#### Consignes:
1. Recopiez sans rien changer le passage du fil de discussion qui va de « ## tirhum (20 » jusqu'à « occupent au quotidien... ».
2. Dressez la liste des noms qui figurent en tête des messages du fil de discussion, dans leur ordre d'apparition.

#### Texte à lire:

★ ★ ★ ★ ★ ★ ★

# Un message pour Annie



## WebOliver (20 Janvier 2011)

Comme vous avez sans doute pu le constater, un des plus anciens membres du forum, est atteint de la terrible maladie d'Alzheimer.

Oublis fréquents, et nocturnes, non reconnaissances des proches, désorientation font désormais partie de son quotidien.

Mais, aux côtés de notre Annie Giramok, nous sommes là, bien présents. Même si elle ne sait plus qui nous sommes. Aidons-le, tendons lui la main. Un petit mot, une douceur. Un câlin (même si elle pique).

Rien n'est plus précieux pour elle. Merci à vous.


----------



## tirhum (20 Janvier 2011)

Pour que, au moins, malgré ses absences, ses nuits soient douces...







On est là; courage à ceusses qui s'en occupent au quotidien...


----------



## Amok (20 Janvier 2011)

C'est qui, Amok ? :rose:


----------



## etudiant69 (20 Janvier 2011)

Ce fût un violet, mais aujourd'hui il s'oublie.


----------



## Romuald (20 Janvier 2011)

tirhum a dit:


> Pour que, au moins, malgré ses absences, ses nuits soient douces...
> 
> 
> 
> ...



Tu oublies le principal !


----------



## da capo (20 Janvier 2011)

ombre malheureuse ?

j'ai un doute...


Et vous comptez réveiller l'ancien comme ça ?


----------



## Anonyme (20 Janvier 2011)

Ouais, vert, violet, rouge - l'Amok est une sorte de SCF (sans couleur fixe) errant sur le forum en poussant son petit caddie plein des sacs poubelles d'une gloire passée et en grande partie oubliée d'où s'échappent parfois des remarques acerbes (et à croates aussi) qui ne terrifient plus grand monde, mais on fait semblant, on a pitié...

★ ★ ★ ★ ★ ★ ★

#### Informations fournies:

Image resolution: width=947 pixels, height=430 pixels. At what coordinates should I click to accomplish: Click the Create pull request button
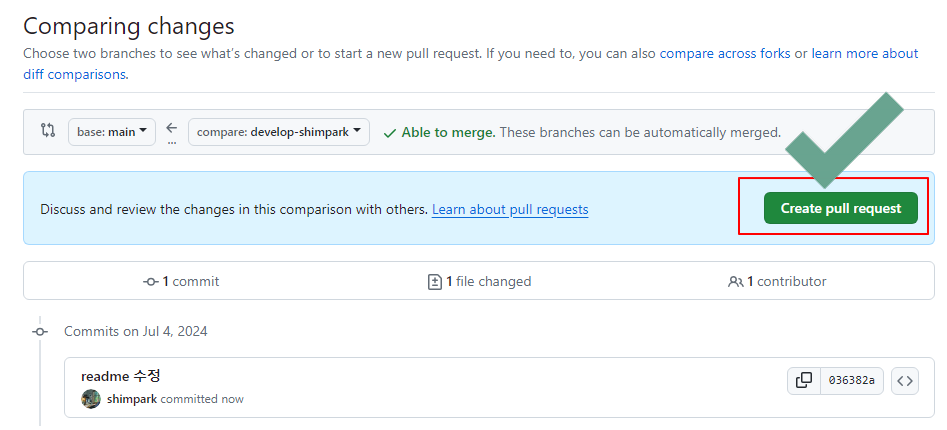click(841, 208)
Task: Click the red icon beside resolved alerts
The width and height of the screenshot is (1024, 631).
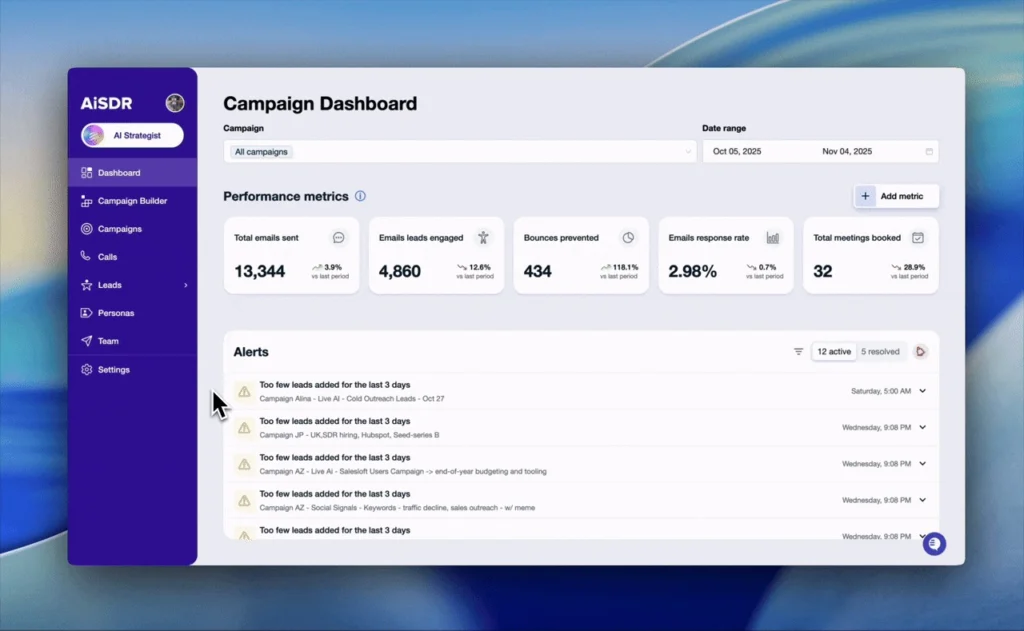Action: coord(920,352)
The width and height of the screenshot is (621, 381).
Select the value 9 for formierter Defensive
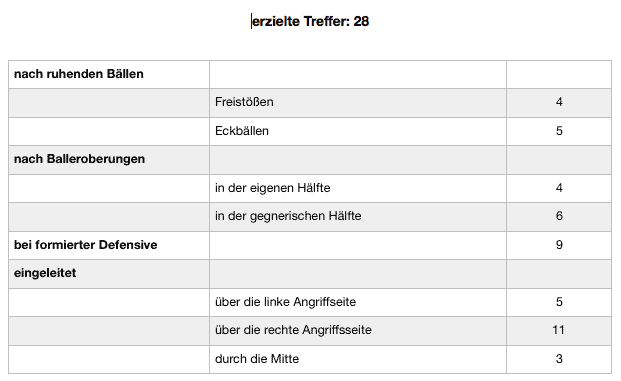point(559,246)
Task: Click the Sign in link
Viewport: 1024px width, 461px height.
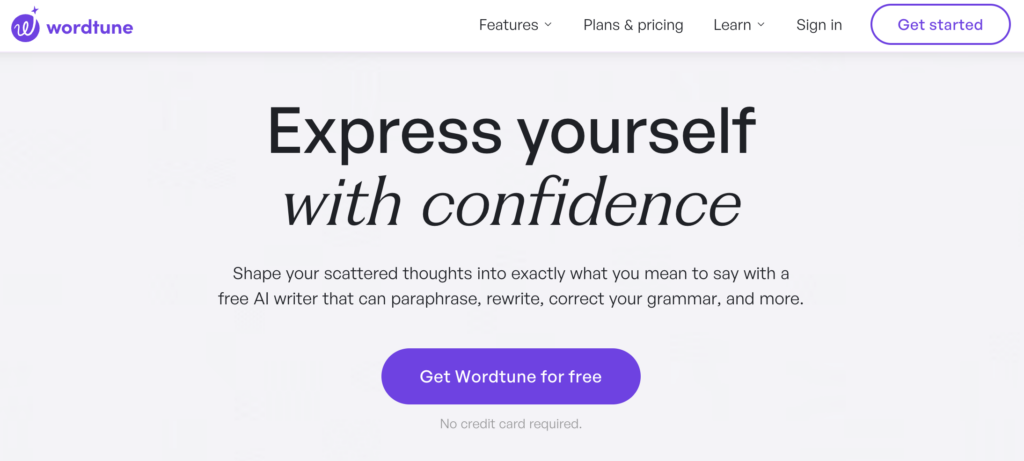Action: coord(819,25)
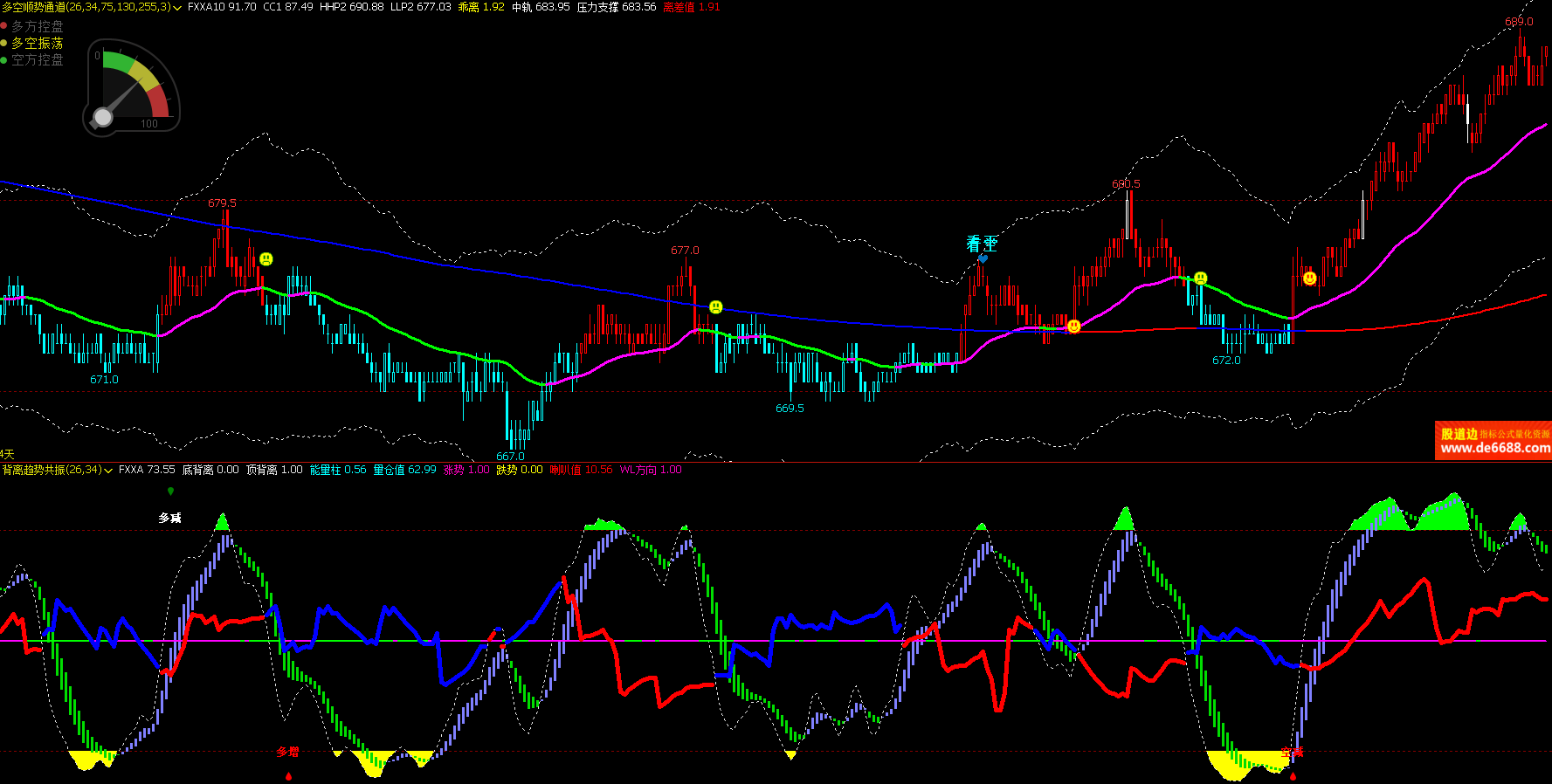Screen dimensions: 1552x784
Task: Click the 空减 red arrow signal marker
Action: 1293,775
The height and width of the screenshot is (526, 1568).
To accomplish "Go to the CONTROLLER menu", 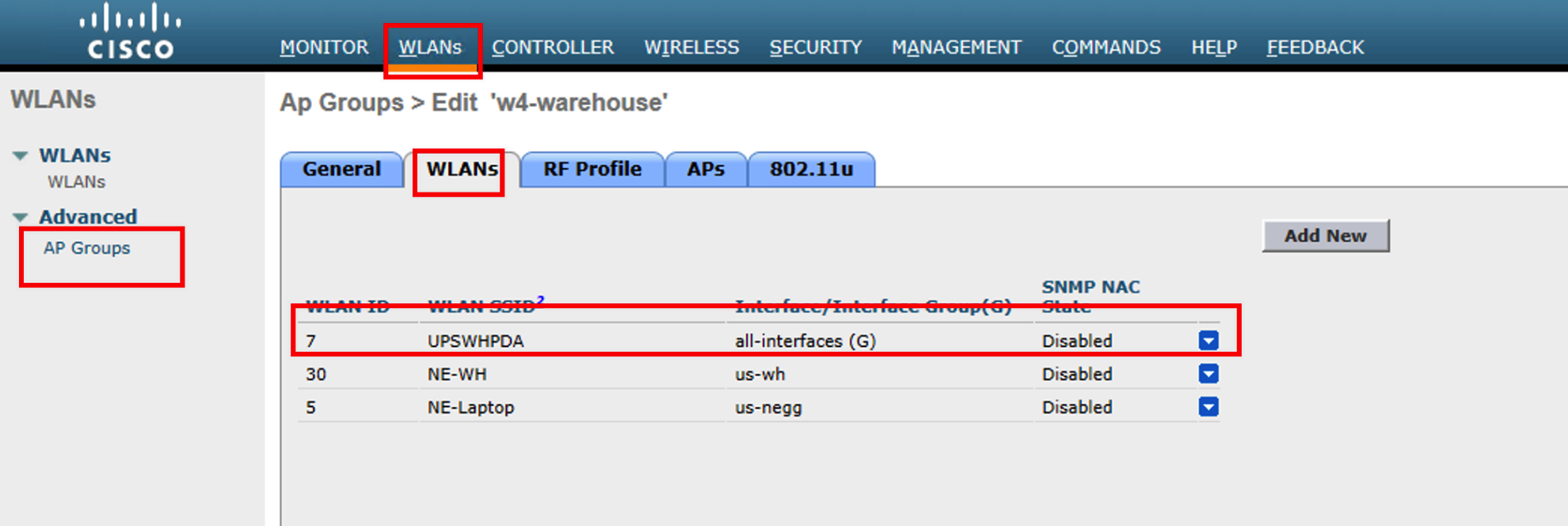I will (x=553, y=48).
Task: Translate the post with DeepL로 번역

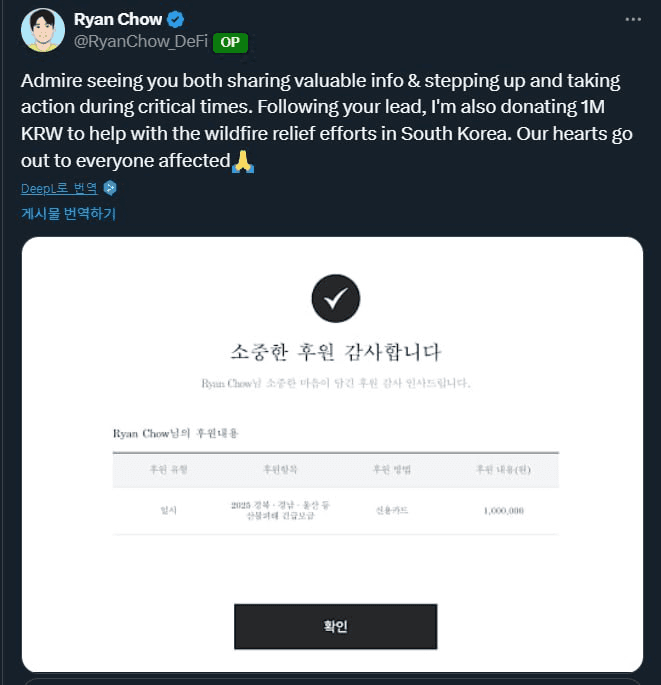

★ ★ ★ ★ ★ ★ ★

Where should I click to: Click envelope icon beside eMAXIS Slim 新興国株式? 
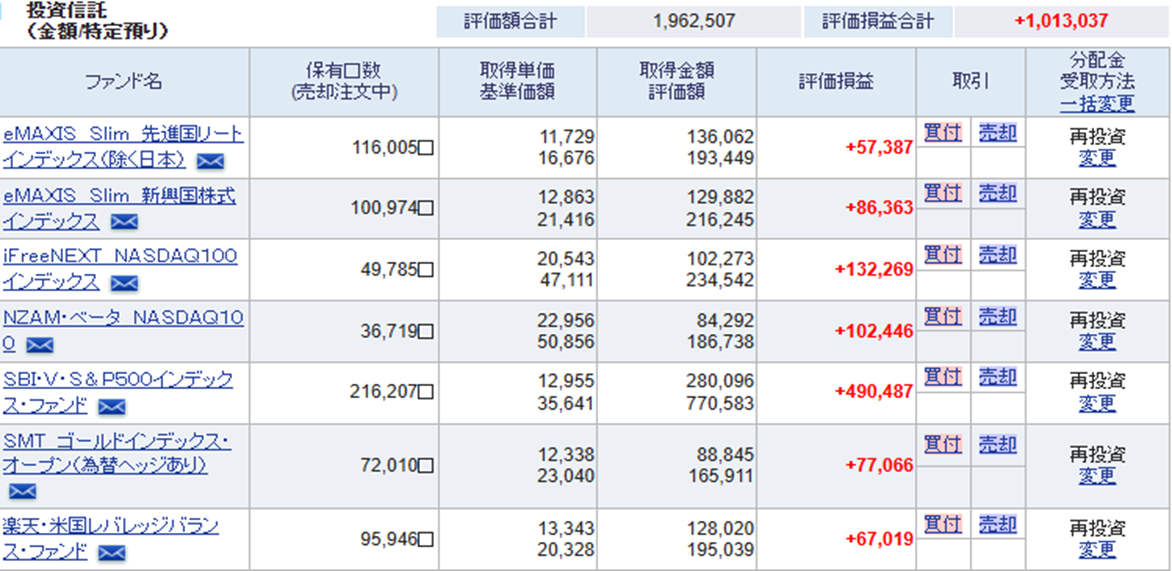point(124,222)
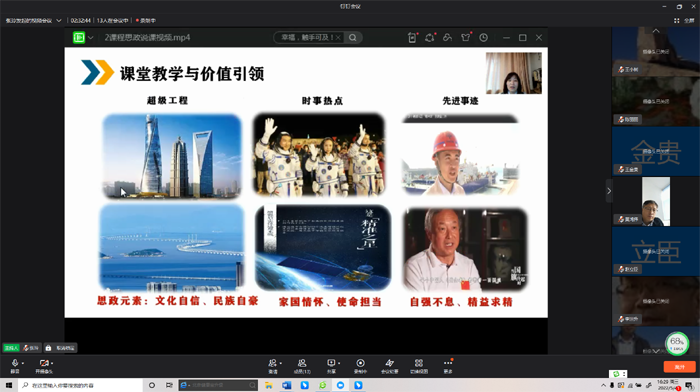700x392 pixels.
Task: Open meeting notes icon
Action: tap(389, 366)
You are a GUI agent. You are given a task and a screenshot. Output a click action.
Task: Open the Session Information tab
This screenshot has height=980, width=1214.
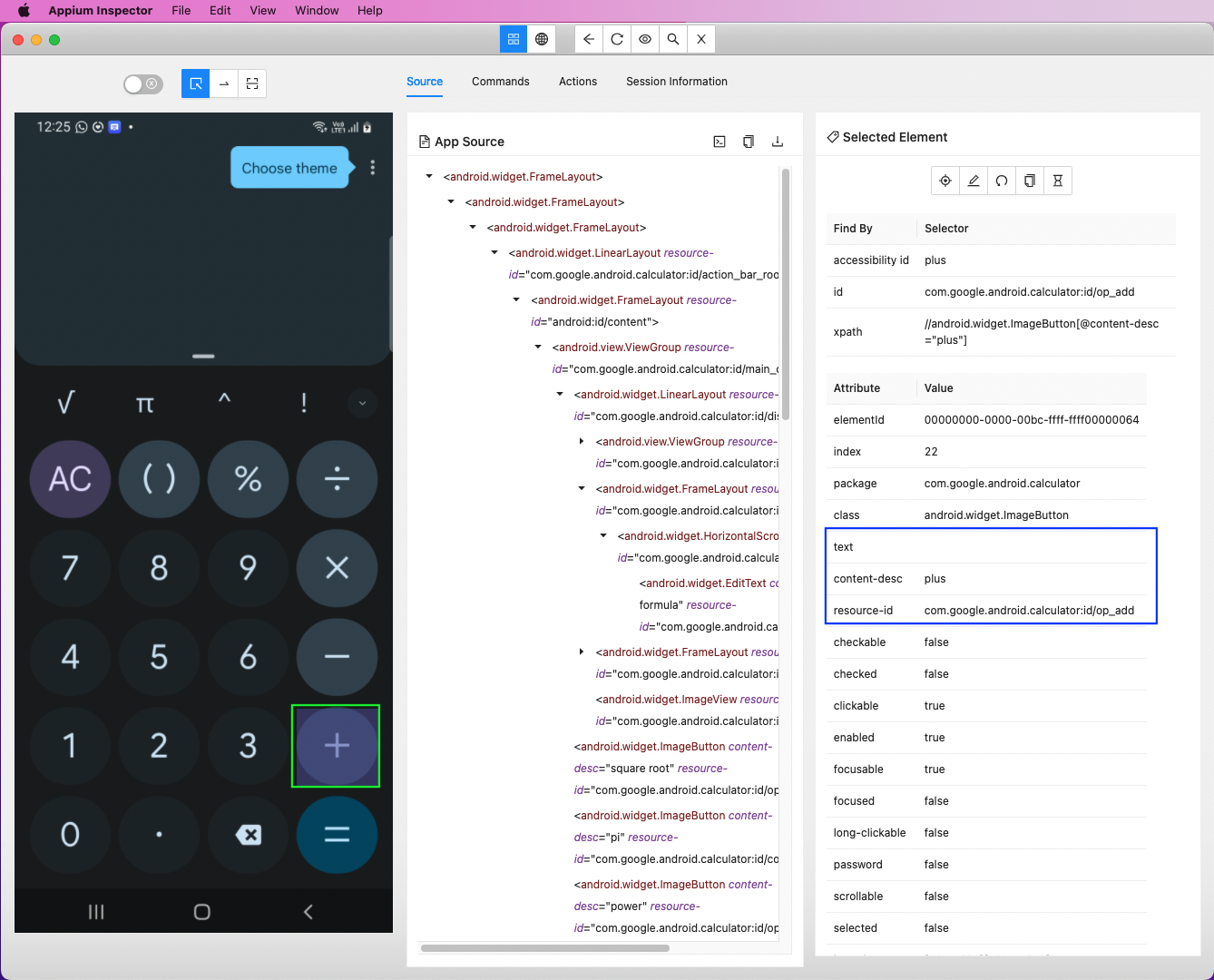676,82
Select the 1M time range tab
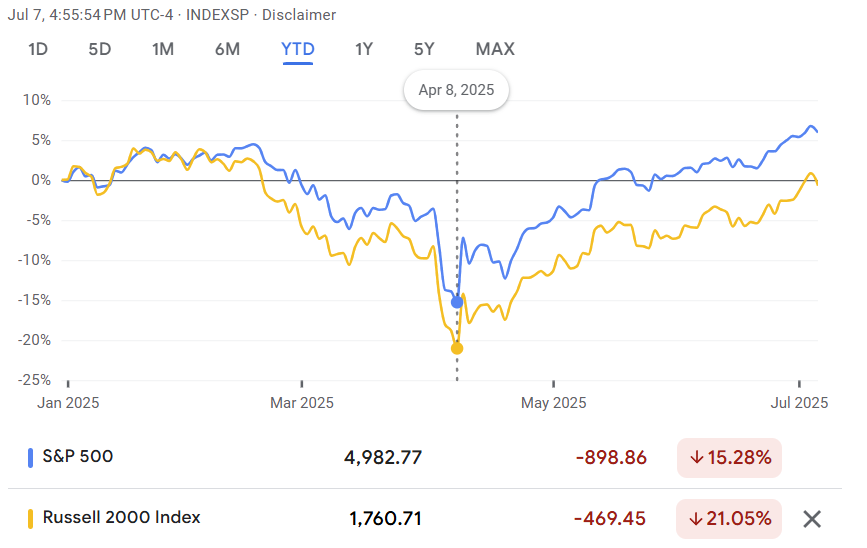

★ ★ ★ ★ ★ ★ ★

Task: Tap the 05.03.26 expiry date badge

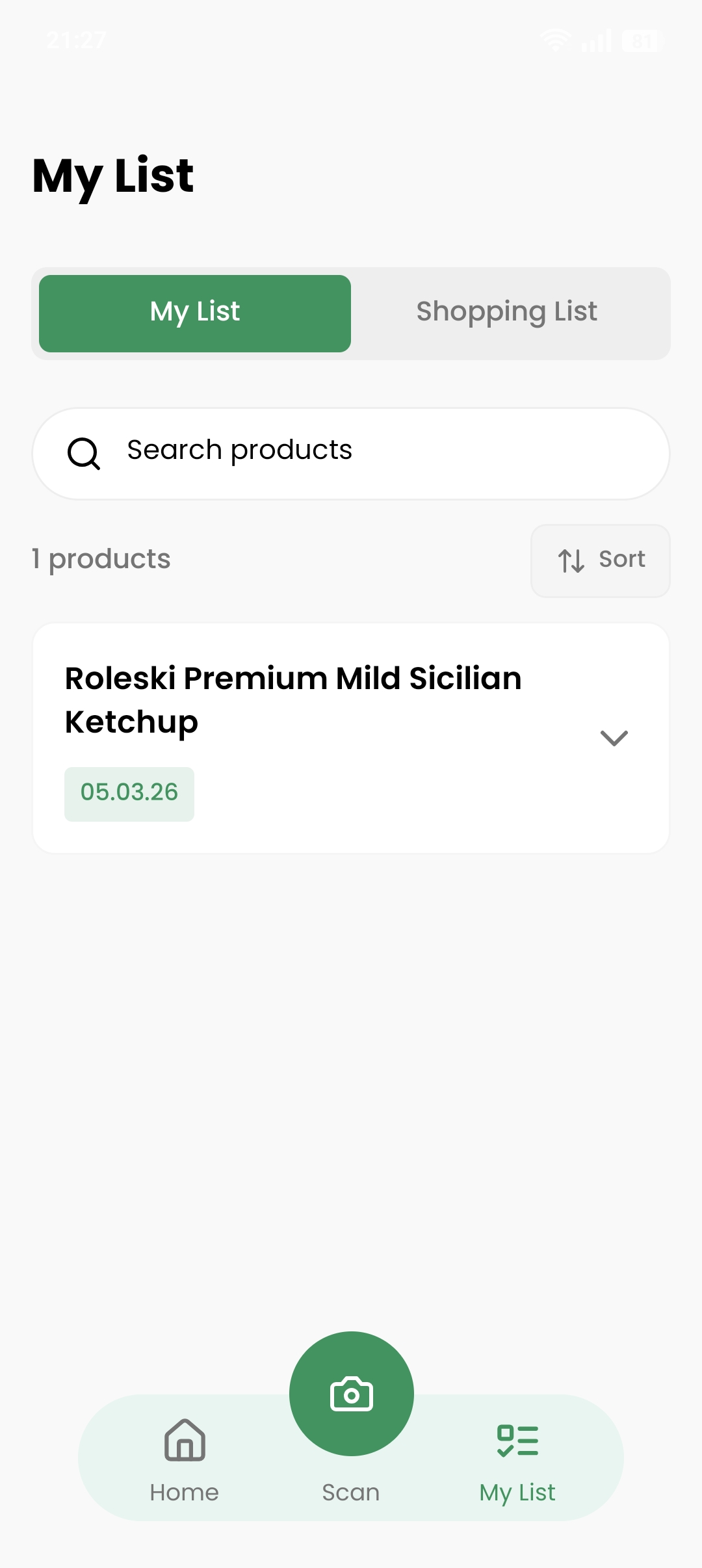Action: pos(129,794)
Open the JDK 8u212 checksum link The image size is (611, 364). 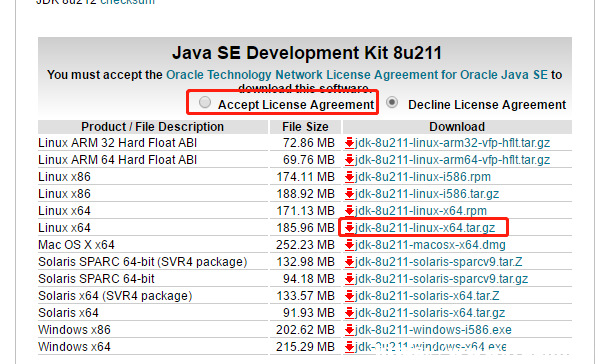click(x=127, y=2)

★ ★ ★ ★ ★ ★ ★

#### Réponses par consigne:
1.
## tirhum (20 Janvier 2011)

Pour que, au moins, malgré ses absences, ses nuits soient douces...







On est là; courage à ceusses qui s'en occupent au quotidien...

2. WebOliver, tirhum, Amok, etudiant69, Romuald, da capo, Anonyme